Reputation: 1
Apologies for the re-post; the earlier time I'd posted I did not have all the details.
My colleague, who quit the firm was a C# programmer, was forced to write Java code that involved (large, dense) matrix multiplication.
He's coded his own DataTable class in Java, in order to be able to
a) create indexes to sort and join with other DataTables
b) do matrix multiplication.
The code in its current form is NOT maintainable/extensible. I want to clean up the code, and thought using something like R within Java will help me focus on business logic rather than sorting, joining, matrix multiplication, etc.
Plus, I'm very new to the concept of DataTable; I just want to replace the DataTable with 2D arrays, and let R handle the rest.
(I currently do not know how to join 2 large datasets in java very efficiently
Please let me know what you think. Also, are there any simple examples that I can take a look at?
Upvotes: 0
Views: 542
Reputation: 44118
Here are some options: Parallel Colt is a numerics library for Java, and Incanter is an R-like system that runs on the JVM.
Upvotes: 0
Reputation: 78316
Don't take this too harshly but you seem to be preparing to replace one chunk of unmaintainable code with another chunk of unmaintainable code. How do I reach this remarkable conclusion ? By your own admission your Java expertise is not quite up to the task you face and you propose to replace a pure Java solution with Java+R.
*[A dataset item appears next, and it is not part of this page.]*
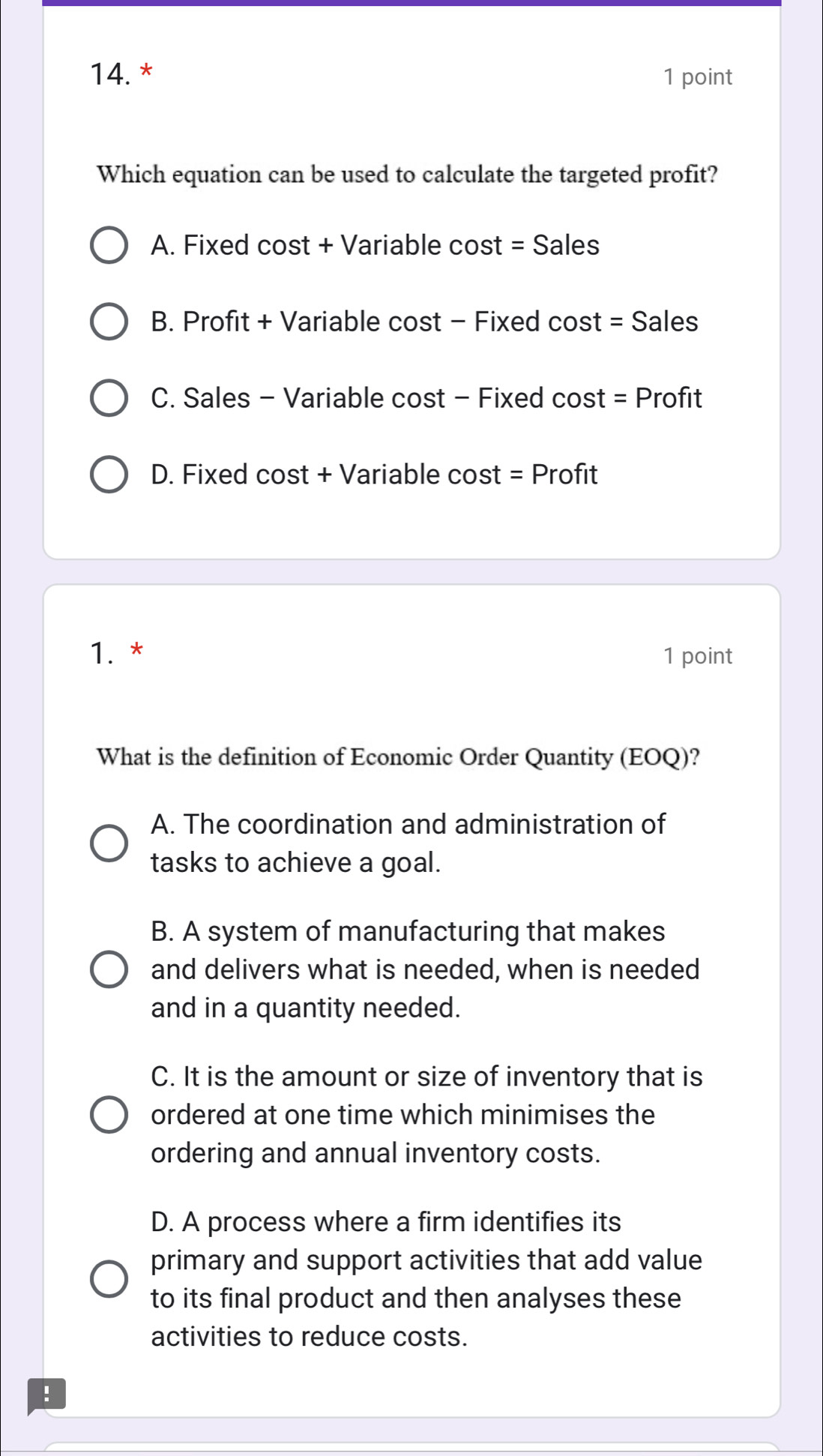Screen dimensions: 823x1456
Task: Click the 'A. Fixed cost + Variable cost = Sales' label
Action: click(375, 246)
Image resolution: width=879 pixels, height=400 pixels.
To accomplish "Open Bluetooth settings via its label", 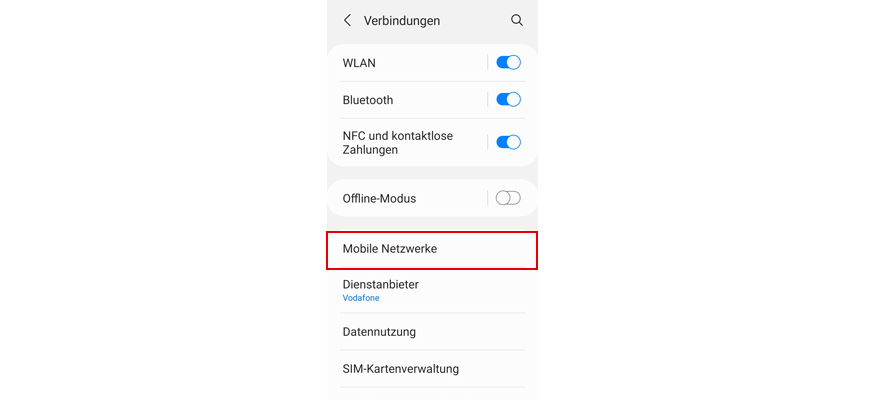I will click(x=368, y=100).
I suggest that you identify your core skills and use whatever toolset you are most comfortable with to refactor the code. If you don't I foresee a post on SO in a year or so from your replacement complaining about the unmaintainable code you left behind !
Upvotes: 1
Reputation: 66886
Mahout implements matrix and vector operations of this type. It also supports dsitributed, large-scale matrix operations though you may want to ask around on the mailing list for guidance on how to use this pretty new code.
Upvotes: 0